## Provided data
--

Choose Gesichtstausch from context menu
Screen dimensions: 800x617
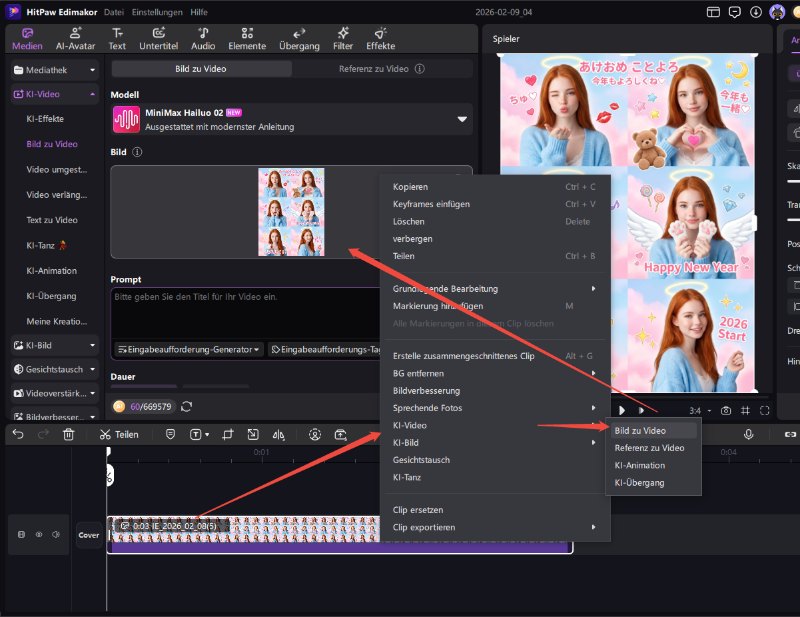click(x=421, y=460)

--

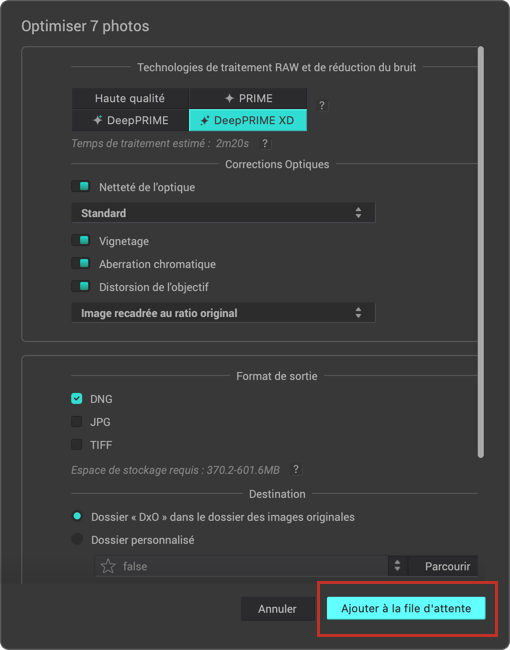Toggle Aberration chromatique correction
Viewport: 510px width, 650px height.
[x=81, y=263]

--

## Problem statement
Retype the rows from the line containing "Toggle Aberration chromatique correction" through the line containing "[x=81, y=263]", with both of those lines included, and leave the pictures out.

## The output
Toggle Aberration chromatique correction
Viewport: 510px width, 650px height.
[x=81, y=263]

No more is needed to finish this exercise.